Task =
Tally up the lines below that contain the word "card" and give the total alone.

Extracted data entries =
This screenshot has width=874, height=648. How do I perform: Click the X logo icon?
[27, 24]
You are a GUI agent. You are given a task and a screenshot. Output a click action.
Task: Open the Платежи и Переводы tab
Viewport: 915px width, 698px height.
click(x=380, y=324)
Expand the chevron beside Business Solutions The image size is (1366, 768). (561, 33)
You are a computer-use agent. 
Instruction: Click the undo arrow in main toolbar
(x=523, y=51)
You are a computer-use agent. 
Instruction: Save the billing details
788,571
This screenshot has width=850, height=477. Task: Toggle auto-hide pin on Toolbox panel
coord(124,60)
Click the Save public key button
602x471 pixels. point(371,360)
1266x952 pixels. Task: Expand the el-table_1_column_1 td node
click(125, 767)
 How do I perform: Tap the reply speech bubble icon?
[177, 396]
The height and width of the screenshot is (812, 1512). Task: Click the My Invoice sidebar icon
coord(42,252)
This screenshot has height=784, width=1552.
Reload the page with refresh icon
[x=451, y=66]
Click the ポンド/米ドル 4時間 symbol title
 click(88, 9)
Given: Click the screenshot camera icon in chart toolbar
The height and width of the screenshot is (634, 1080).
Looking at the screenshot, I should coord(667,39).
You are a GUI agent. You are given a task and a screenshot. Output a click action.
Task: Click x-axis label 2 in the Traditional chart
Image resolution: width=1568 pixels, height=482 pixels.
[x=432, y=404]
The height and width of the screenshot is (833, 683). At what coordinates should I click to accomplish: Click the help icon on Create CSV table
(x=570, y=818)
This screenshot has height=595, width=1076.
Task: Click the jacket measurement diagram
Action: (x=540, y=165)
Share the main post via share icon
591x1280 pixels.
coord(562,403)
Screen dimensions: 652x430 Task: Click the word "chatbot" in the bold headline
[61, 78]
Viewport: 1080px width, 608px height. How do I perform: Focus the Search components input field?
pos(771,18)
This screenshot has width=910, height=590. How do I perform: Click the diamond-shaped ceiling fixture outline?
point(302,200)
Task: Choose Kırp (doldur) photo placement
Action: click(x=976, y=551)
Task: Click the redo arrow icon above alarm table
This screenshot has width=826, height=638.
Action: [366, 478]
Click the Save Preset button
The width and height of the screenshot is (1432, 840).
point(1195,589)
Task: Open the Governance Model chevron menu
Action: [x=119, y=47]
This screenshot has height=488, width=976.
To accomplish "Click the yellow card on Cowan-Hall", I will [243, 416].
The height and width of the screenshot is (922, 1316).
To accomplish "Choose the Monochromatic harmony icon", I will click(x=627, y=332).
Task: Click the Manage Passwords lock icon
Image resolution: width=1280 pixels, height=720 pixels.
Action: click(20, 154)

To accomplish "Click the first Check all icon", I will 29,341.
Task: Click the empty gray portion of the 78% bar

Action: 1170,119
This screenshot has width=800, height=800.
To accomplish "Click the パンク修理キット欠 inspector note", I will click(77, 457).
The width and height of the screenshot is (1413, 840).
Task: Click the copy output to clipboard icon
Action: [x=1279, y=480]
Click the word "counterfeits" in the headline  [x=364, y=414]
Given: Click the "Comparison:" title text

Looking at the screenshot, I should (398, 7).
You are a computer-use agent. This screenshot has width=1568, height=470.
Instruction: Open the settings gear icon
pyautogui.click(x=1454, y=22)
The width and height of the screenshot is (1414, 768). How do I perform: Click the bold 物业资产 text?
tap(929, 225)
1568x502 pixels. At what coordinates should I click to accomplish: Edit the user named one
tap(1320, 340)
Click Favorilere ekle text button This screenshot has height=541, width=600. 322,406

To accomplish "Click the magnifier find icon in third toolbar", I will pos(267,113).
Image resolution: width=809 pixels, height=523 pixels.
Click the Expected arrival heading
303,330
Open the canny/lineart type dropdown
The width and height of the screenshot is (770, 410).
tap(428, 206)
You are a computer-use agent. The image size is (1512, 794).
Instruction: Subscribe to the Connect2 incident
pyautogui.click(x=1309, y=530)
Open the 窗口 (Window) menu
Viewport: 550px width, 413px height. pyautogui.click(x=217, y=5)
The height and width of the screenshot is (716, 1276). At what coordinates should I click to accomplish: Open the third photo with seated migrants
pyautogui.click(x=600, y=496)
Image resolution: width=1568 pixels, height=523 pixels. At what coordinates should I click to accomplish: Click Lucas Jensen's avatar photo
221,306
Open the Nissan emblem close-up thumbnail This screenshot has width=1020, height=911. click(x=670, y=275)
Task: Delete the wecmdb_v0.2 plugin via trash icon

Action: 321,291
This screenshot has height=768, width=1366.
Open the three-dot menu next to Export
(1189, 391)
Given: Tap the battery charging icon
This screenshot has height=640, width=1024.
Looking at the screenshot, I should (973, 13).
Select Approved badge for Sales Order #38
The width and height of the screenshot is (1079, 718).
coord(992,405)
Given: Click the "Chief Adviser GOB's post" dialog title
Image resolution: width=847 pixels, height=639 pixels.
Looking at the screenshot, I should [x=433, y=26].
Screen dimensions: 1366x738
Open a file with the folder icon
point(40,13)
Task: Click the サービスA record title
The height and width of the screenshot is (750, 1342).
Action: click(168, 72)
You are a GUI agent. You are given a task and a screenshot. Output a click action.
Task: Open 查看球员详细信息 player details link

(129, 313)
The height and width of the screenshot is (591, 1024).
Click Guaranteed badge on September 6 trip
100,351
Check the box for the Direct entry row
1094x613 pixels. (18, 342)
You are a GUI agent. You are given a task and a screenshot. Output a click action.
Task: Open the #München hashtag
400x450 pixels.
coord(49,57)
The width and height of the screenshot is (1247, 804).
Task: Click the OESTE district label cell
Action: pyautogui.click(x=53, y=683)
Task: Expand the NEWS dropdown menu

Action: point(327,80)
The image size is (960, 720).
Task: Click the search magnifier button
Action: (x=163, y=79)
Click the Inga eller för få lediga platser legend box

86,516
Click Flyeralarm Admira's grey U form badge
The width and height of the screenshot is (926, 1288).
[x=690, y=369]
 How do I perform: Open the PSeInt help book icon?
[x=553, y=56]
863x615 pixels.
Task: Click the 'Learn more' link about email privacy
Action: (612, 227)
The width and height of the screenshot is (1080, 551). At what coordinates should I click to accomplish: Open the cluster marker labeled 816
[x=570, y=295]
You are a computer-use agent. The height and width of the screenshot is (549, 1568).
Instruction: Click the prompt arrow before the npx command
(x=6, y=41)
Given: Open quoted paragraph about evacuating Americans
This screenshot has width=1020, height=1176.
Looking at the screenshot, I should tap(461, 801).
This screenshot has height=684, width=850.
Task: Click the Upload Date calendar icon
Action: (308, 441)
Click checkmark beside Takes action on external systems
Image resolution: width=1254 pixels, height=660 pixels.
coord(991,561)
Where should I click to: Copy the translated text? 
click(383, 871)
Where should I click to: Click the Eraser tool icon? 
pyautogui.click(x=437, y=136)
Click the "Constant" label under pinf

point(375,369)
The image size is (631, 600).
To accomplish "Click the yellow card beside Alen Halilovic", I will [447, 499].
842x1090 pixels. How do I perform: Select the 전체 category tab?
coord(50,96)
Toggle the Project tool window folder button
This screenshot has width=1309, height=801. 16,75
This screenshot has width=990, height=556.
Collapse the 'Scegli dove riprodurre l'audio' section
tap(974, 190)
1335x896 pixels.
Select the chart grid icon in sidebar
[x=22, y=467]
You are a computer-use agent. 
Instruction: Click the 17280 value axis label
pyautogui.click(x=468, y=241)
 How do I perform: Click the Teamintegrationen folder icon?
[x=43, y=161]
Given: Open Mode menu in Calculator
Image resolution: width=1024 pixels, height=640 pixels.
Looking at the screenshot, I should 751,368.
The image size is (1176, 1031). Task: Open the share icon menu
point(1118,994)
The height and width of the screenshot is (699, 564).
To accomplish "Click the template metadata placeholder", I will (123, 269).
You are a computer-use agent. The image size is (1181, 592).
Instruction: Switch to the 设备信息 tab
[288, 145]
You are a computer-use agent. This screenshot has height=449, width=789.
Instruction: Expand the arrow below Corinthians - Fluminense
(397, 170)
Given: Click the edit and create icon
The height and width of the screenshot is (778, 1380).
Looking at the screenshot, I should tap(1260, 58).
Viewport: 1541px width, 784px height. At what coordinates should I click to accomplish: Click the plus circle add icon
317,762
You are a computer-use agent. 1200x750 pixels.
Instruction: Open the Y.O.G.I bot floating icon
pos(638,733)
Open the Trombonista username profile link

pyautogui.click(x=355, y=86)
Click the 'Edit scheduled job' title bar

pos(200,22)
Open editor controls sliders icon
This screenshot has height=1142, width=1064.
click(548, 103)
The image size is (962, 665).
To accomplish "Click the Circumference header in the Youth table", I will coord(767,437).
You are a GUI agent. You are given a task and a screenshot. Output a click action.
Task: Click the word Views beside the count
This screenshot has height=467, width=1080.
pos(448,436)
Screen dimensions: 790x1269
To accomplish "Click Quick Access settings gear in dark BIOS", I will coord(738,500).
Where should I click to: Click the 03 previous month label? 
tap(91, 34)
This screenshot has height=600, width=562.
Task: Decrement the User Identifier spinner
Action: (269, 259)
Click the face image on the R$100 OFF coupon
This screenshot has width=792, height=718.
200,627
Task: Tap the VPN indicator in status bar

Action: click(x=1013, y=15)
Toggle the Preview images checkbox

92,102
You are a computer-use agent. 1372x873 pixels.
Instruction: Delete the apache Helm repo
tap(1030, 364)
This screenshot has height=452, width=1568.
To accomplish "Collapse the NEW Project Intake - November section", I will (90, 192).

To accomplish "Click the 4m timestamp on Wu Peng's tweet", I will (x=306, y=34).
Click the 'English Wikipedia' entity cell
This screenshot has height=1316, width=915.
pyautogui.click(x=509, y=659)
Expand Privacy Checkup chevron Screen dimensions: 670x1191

Result of this task =
2